The first Thanksgiving was actually not really celebrated as a regular national holiday until the Civil War, and even then, there was a lot of contention surrounding where and when that Thanksgiving actually happened, according to Military.com. Before then, a national day of giving thanks was declared by the president of the United States.
What can be considered the first U.S. Thanksgiving
holiday came in 1777, as a celebration for the Continental Army's surprise victory against the
British at the Battle of Saratoga. At the request of the Continental
Congress, George
Washington declared the day in December.
In April 1789, Washington became the first president
of the United States, and by October, he declared Nov. 26 to be the country's
first Thanksgiving Day to celebrate God's assistance in the war for
independence. He would declare another in 1795, during his second term.
Future presidents adopted the right to declare days
of Thanksgiving. James Madison declared a national Thanksgiving to recognize
the end of the War of 1812. By 1846, a movement of Americans began to call for
a permanent national Thanksgiving holiday, a movement that didn't catch on
until a large part of the country was trying not to be part of the country.
In 1863, in the middle of the Civil War, President
Abraham Lincoln declared the last Thursday in November as a national day of
Thanksgiving. It was a means of thanking the almighty for what success that
Union cause saw as the war began to turn in its favor. He was also grateful
that foreign powers had not intervened for the southern cause.
The new holiday took the place of Evacuation Day,
which was celebrated nationally despite not being an actual recognized holiday.

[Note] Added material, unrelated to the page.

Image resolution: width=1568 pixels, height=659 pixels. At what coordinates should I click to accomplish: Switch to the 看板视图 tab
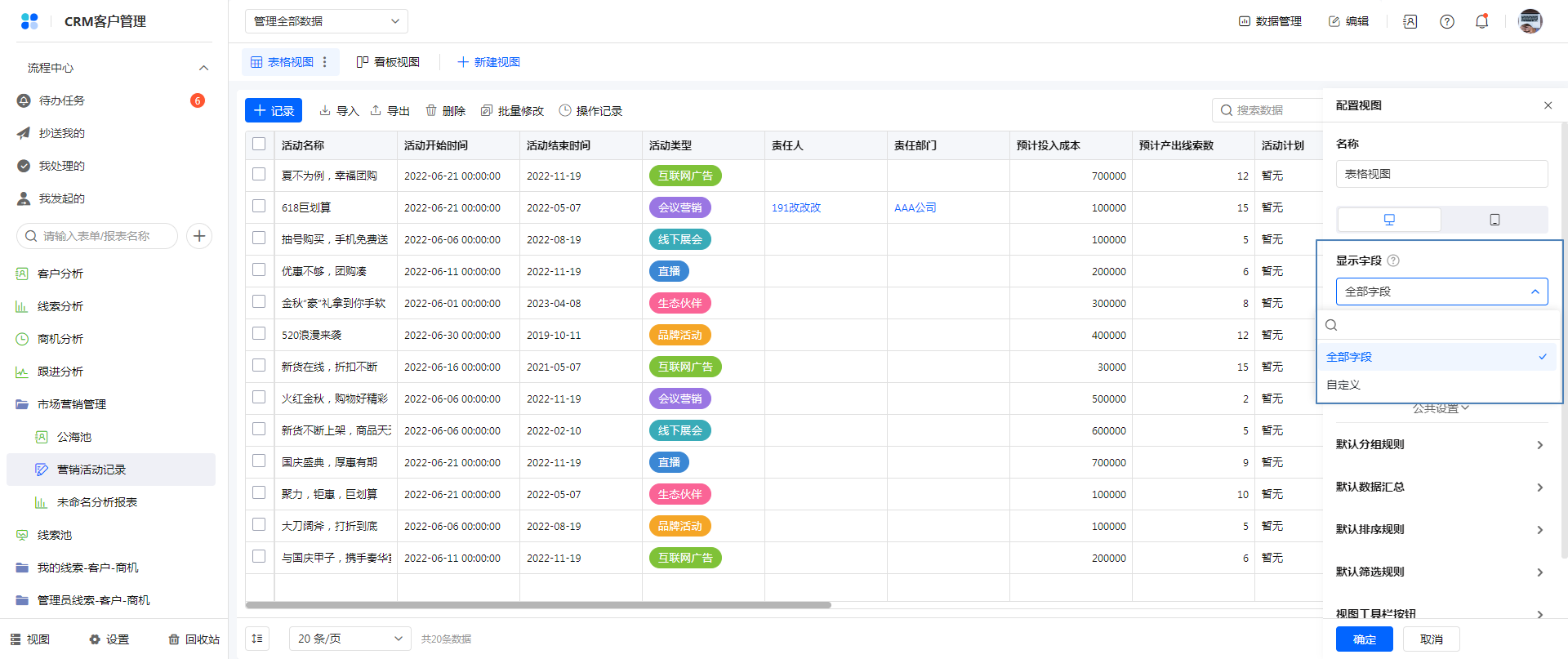[x=389, y=62]
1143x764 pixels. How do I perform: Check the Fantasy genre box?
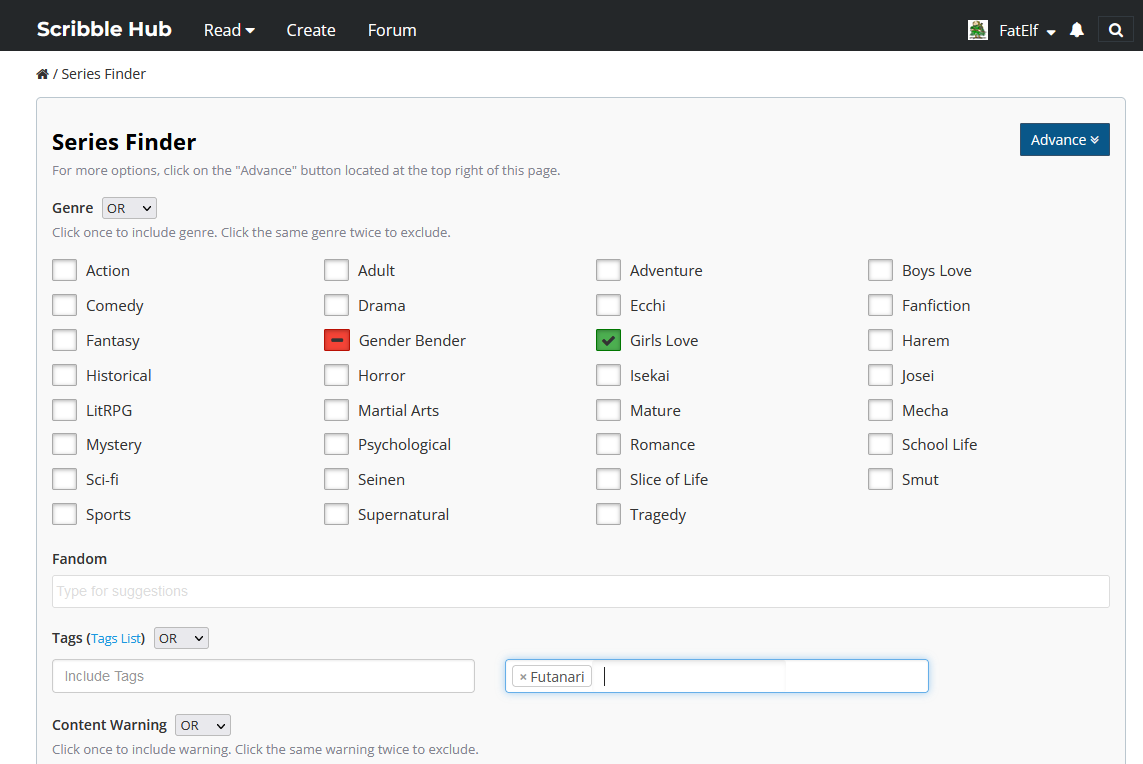pos(65,340)
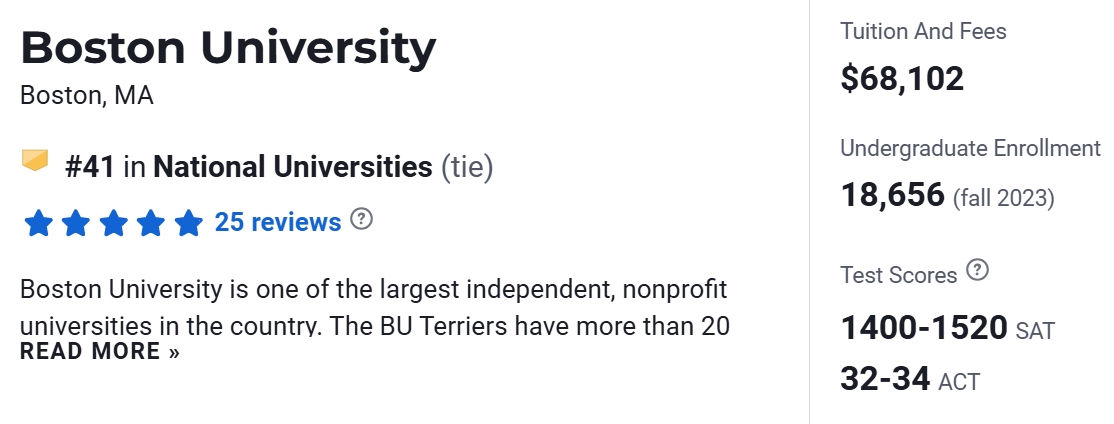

It began as a local celebration of the British evacuation from Manhattan
Island.
But even though Thanksgiving was a holiday intended
to bring Americans together, it initially ignited a culture war before Lincoln
even made it a holiday. One of the staple foods of the movement to create the
new holiday was pumpkin pie, a New England tradition. Southerners saw pumpkin
pie as an act of aggression to impart northern values on the South.
After the war, President Ulysses S. Grant made
Thanksgiving a national holiday for Washington but left it to governors to
declare the holidays in their states. Few former Confederates forgot the
North's pumpkin-pie aggression, and many refused to acknowledge it. It took a
long time for Thanksgiving to catch on. Still, U.S. presidents would declare
the last Thursday in November as Thanksgiving year after year.
What finally bridged the divide between North and
South on Thanksgiving Day? Football. Although the Green Bay Packers wouldn't be
founded until 1919 and the Detroit Lions wouldn't appear until 1929, it was
high school and college football rivalries toward the end of November that
finally made the South give in to giving thanks. That tradition brings us
together to this day.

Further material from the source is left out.